─── DATA EXTRACTS ───

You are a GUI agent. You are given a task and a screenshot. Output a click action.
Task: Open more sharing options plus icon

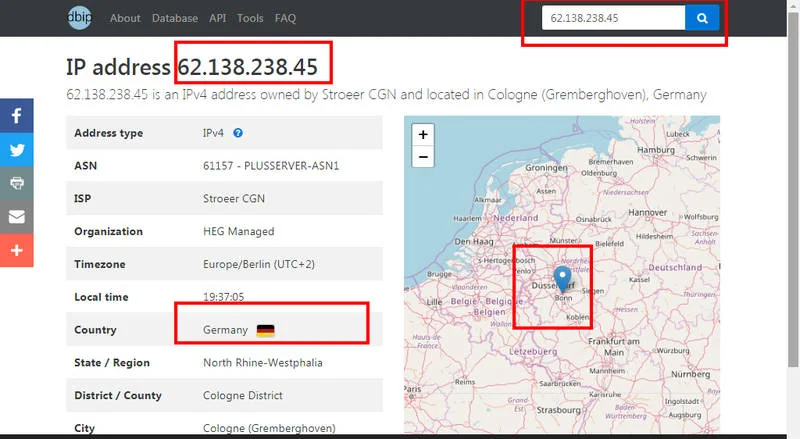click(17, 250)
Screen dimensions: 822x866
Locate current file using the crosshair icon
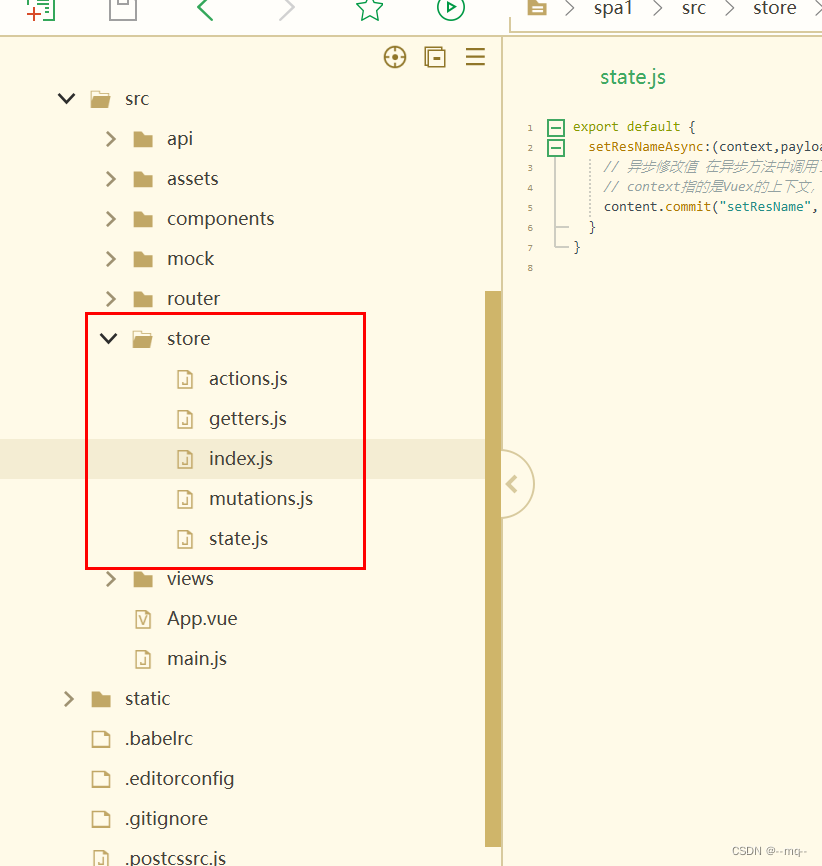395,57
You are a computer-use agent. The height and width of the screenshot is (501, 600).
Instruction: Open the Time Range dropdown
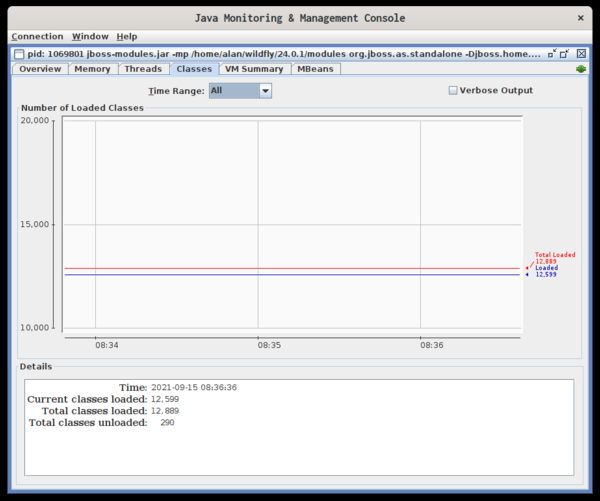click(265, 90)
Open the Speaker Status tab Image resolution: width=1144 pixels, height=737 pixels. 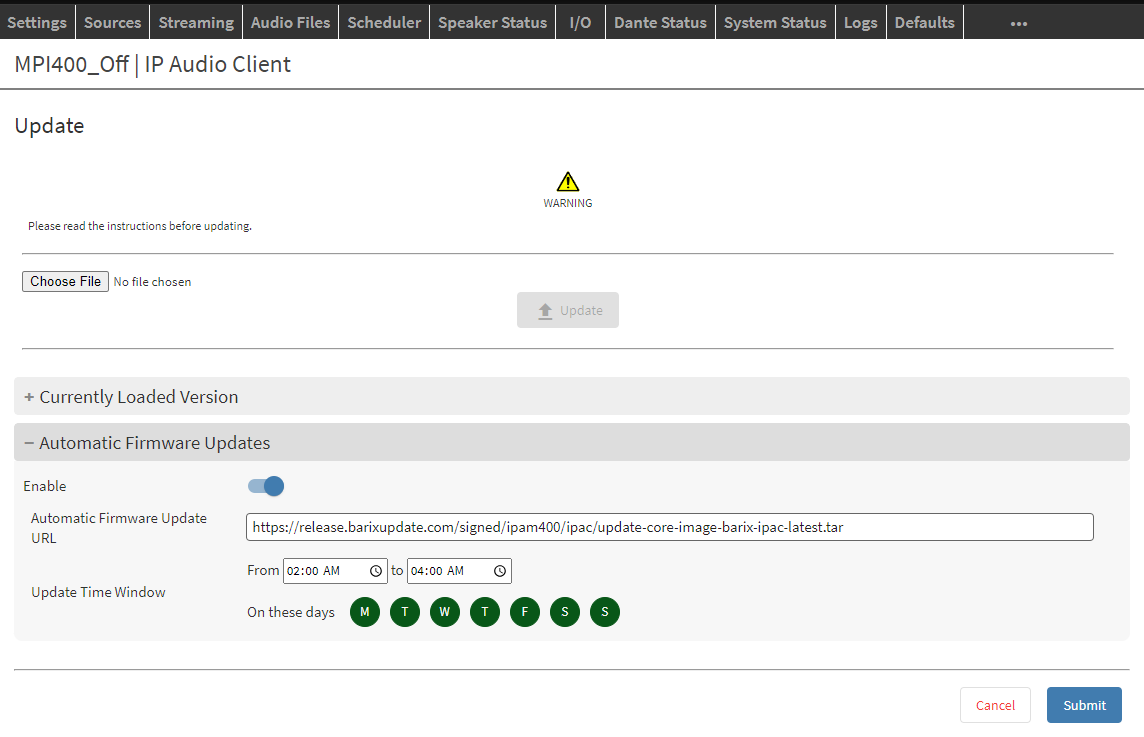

───

AIM OF THE TASK: How many of the lines in the records above include the word "screenshot"? State that number alone.

ANSWER SECTION: 2